Kanton erhöht Energieanforderungen an Gebäude

Das revidierte Energiegesetz beinhaltet eine Anpassung an den Stand der Technik im Gebäudebereich .
Das revidierte Energiegesetz beinhaltet eine Anpassung an den Stand der Technik im Gebäudebereich . Bild: Ra Boe (Wikipedia, CC BY-SA 3.0 DE)
Das revidierte kantonale Energiegesetz und die Verordnung werden vom Regierungsrat am 1. Mai 2022 in Kraft gesetzt. Mit der Revision senkt der Kanton Schwyz den Energieverbrauch in den Gebäuden und stärkt den Zubau von erneuerbaren Energien.

Das aktuelle Energiegesetz stammt aus dem Jahr 2009 und entspricht nicht mehr dem heutigen Stand der Technik. Der Kantonsrat hat im Juni 2021 der Teilrevision des Gesetzes zugestimmt. Die Teilrevision des kantonalen Energiegesetzes beinhaltet eine Anpassung an den Stand der Technik im Gebäudebereich und an die Mustervorschriften der Kantone. Der Regierungsrat verfolgt den bisher eingeschlagenen Weg, den Energiebedarf von Gebäuden zu senken. Bei seinen eigenen Neubauten und Gesamterneuerungen wird der Kanton jeweils höhere Anforderungen zugrunde legen.
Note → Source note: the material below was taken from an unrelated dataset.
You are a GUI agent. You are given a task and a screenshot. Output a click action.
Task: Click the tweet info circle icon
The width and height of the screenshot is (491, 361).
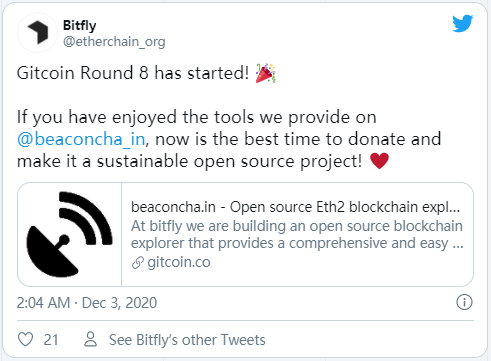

Neubauten werden zu Energieproduzenten

Neubauten müssen in Abhängigkeit von der Lage und der Sonneneinstrahlung am Standort einen Teil ihres Strombedarfs selber erzeugen. Wer den Strom nicht selber erzeugen kann, kann sich stattdessen zu einer Eigenverbrauchsgemeinschaft zusammenschliessen.

Elektrizitätsverbrauch wird eingeschränkt

Der Bau von neuen Elektroheizungen ist nicht mehr zulässig. Ferner sind Beleuchtungs-, Lüftungs- und Klimaanlagen von Dienstleistungsgebäuden nach dem Stand der Technik zu erstellen. Die Bereitstellung von Warmwasser in Wohnbauten darf beim Neubau und beim Ersatz des Warmwassererwärmers nicht mehr ausschliesslich elektrisch erfolgen und ist meldepflichtig.

Erneuerbare Energien bei bestehenden Bauten

Eine Gas- oder Ölheizung darf auch künftig, unter gewissen Voraussetzungen, noch durch ein fossiles Heizsystem ersetzt werden. Es stehen dazu verschiedene Lösungsansätze zur Verfügung. In einem ungenügend gedämmten Gebäude werden nach dem Ersatz jedoch mindestens zehn Prozent der Wärme durch eine verbesserte Dämmung eingespart oder aus erneuerbaren Energien bereitgestellt werden.

Härtefälle vermeiden

Um finanzielle Härtefälle zu vermeiden, kann die Hauseigentümerschaft für maximal drei Jahre davon entbunden werden, beim Heizungsersatz erneuerbare Energien verwenden zu müssen. Dies beispielsweise, wenn das betreffende Gebäude in absehbarer Zeit abgerissen wird, ein Wechsel des Eigentums bevorsteht oder ein Ausbau des Fernwärmenetzes geplant ist.